Background
Geographic atrophy (GA) is a devastating form of age-related macular degeneration (AMD) that can slowly lead to irreversible vision loss. There is currently one approved treatment for GA, pegcetacoplan, with several others in the pipeline and many trials ongoing. Pegcetacoplan targets a component of the complement system (C3), which is thought to cause inflammation and tissue damage downstream. Fu et al conducted a post hoc analysis of the FILLY trial to assess the efficacy of pegcetacoplan for GA using a fully automated deep-learning approach for analyzing optical coherence tomography (OCT) scans. The researchers used this technique on OCT images of patients with GA who received pegcetacoplan or a placebo. They extracted structural data and used the AI to segment images according to the constituent features of retinal pigment epithelium (RPE) and outer retinal atrophy (RORA), including hypertransmission, photoreceptor degeneration (PRD), and RPE loss (which were all secondary endpoints). The primary endpoint was the square root change in GA area defined as complete RORA (cRORA).
Results
In total, 197 eyes were included in the analysis, with 71 in the pegcetacoplan monthly group, 61 in the every other month (EOM) group, and 65 in the sham group. Monthly treated eyes demonstrated significantly slower progression of cRORA and RPE loss. EOM treated eyes showed only significantly slower RPE loss, while not demonstrating significant differences in other endpoints. As compared to sham, the monthly group had a 45% reduction in cRORA growth rate in contrast with 27% reduction for the EOM group. Intact macular area was preserved in monthly treatment compared with sham; however, not in EOM treatment.
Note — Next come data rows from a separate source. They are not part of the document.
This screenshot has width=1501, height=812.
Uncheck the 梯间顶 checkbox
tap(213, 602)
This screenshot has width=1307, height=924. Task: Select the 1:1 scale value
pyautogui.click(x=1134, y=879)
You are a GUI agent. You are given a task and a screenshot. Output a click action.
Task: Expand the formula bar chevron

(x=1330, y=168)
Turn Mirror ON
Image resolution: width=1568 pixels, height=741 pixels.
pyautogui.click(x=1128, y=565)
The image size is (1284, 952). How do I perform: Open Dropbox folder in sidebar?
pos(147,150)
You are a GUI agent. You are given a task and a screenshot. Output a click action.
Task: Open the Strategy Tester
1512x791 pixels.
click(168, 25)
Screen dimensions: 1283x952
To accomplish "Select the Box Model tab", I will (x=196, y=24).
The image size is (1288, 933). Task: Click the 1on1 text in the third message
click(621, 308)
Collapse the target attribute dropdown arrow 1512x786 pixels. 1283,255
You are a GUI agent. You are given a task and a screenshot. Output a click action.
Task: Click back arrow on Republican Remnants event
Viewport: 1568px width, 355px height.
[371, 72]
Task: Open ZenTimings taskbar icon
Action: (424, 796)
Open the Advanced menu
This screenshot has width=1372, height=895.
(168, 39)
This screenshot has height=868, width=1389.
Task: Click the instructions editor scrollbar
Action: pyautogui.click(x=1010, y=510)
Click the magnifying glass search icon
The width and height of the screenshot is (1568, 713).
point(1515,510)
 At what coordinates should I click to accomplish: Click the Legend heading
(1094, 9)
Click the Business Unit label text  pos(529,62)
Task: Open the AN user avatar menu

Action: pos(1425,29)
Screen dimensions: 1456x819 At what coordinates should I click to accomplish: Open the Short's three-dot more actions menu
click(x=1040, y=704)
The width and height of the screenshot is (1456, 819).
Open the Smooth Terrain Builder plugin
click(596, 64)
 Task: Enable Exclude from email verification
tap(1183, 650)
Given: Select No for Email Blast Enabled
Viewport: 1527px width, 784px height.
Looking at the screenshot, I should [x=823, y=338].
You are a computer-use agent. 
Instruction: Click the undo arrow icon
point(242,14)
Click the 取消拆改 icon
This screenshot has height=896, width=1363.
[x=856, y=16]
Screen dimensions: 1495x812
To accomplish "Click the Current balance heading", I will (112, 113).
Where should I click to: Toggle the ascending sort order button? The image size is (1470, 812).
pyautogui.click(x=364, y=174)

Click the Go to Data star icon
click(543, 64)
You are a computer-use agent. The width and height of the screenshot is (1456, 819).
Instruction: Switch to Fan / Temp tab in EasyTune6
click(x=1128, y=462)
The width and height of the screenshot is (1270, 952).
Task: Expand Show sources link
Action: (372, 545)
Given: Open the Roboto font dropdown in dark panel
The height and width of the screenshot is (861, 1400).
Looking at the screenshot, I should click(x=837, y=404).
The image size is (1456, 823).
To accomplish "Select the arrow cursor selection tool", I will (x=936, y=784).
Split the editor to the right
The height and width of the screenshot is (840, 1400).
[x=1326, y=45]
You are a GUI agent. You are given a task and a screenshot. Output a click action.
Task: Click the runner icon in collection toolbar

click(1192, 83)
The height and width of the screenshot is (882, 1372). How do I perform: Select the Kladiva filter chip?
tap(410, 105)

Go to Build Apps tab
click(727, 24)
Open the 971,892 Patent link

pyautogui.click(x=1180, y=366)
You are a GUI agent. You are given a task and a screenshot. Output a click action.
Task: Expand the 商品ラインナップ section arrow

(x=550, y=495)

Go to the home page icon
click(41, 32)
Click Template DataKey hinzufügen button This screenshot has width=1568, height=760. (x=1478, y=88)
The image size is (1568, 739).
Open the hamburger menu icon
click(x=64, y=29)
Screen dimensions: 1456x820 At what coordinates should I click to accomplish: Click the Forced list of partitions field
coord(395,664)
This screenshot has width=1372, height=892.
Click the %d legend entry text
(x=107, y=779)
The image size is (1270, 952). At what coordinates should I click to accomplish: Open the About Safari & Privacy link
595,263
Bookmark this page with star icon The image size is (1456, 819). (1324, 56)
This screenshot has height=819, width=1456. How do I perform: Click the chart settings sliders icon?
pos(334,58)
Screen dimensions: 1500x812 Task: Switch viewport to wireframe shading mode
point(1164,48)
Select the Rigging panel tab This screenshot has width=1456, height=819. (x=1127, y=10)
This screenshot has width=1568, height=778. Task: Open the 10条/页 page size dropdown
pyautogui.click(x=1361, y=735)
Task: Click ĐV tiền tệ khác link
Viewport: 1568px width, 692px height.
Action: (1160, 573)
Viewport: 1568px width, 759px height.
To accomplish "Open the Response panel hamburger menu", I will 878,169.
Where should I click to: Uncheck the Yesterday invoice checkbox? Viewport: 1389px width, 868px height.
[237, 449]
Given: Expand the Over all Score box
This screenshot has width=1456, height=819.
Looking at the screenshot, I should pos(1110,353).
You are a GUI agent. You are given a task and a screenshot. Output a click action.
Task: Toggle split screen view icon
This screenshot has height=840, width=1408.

Using a regression model, the researchers identified two predictive markers of reduced GA growth at 12 months, PRD in isolation (without the other two constituents of RORA) (coefficient 0.0195, P=.01), and intact macular area (coefficient 0.00752, P=.02). These may be predictors of GA progression, and may serve as clinical endpoints in future studies.
Overall, the results of this study suggest that pegcetacoplan, especially monthly dosing is effective in reducing GA lesion size and preserving macular integrity in patients with GA. The deep learning algorithm provided accurate and efficient analysis of GA lesion subtypes, which could be useful in assessing the efficacy of other emerging therapeutics for GA.
Strengths
One of the strengths of this study is its use of a fully automated deep-learning approach for analyzing spectral domain-OCT (SD-OCT) images. This approach allows for efficient and accurate extraction of structural data from retinal imaging, which is essential for assessing the efficacy of emerging therapeutics for GA. Given that OCT-based analysis captures the morphology of various retinal layers, this modality is preferred to fundus autofluorescence-based quantification of GA. Without deep learning algorithms like these, manual segmentation would be slow, and suffer from inter-grader variability.
The researchers also incorporated topographical and volumetric analysis, which provided greater insight into the effect of treatment beyond binary presence or absence of features.
Limitations
One limitation of this study is its small sample size (197 eyes). This post hoc analysis included only a subset of patients (those with imaging on Heidelberg OCT) from the original clinical trial, which may limit the generalizability of the findings. Additionally, the study did not assess the long-term safety and efficacy of pegcetacoplan, which will be important to evaluate in future studies.
Conclusion and Takeaway Points
Overall, this study provides further evidence of the efficacy of pegcetacoplan for GA and demonstrates the value of a fully automated deep-learning approach for rapid and repeatable analysis of SD-OCT images. The identification of two novel clinical endpoints—PRD in isolation and intact macula—may facilitate more efficient assessment of emerging therapeutics for GA. If used in clinical trials, AI algorithms such as these may provide improved quantification as compared to human graders. If used in clinic, algorithms like these may actually provide quantitative tracking of treatment results, which is currently lacking.
This study brings up several areas of concern for routine clinical use of pegcetacoplan. No statistically significant differences were found for EOM treatment groups with regards to intact macula, photoreceptor degeneration, or GA growth rate. This is worrisome, as most clinicians plan to use the treatment EOM in order to limit treatment burden, while balancing similar efficacy to monthly treatment as was observed in the pivotal trials. Furthermore, the novel analysis by ETDRS region demonstrated that the effect of growth rate reduction was greatest further from the fovea, although this analysis may have been affected by a baseline foveal involvement rate of 59.7%. This is concerning for real-world clinical practice treatment patterns, as clinicians are more likely to treat patients with fovea-threatening GA, where it appears this medication has least effect. The researchers did not find a protective effect of the drug on the foveal region.
Further research is needed to confirm these findings and to evaluate the long-term safety and efficacy of pegcetacoplan, especially in routine clinical use, where it will undoubtedly be injected less than monthly, and may be used primarily for fovea-threatening disease.